__Problem to work on__: The response must contain the complete data, printed exactly.

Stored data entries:
....
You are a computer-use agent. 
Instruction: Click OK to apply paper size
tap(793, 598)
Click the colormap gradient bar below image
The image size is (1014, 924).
....
__Your solution__:
You are a computer-use agent. 
Instruction: Click OK to apply paper size
tap(793, 598)
Click the colormap gradient bar below image
The image size is (1014, 924).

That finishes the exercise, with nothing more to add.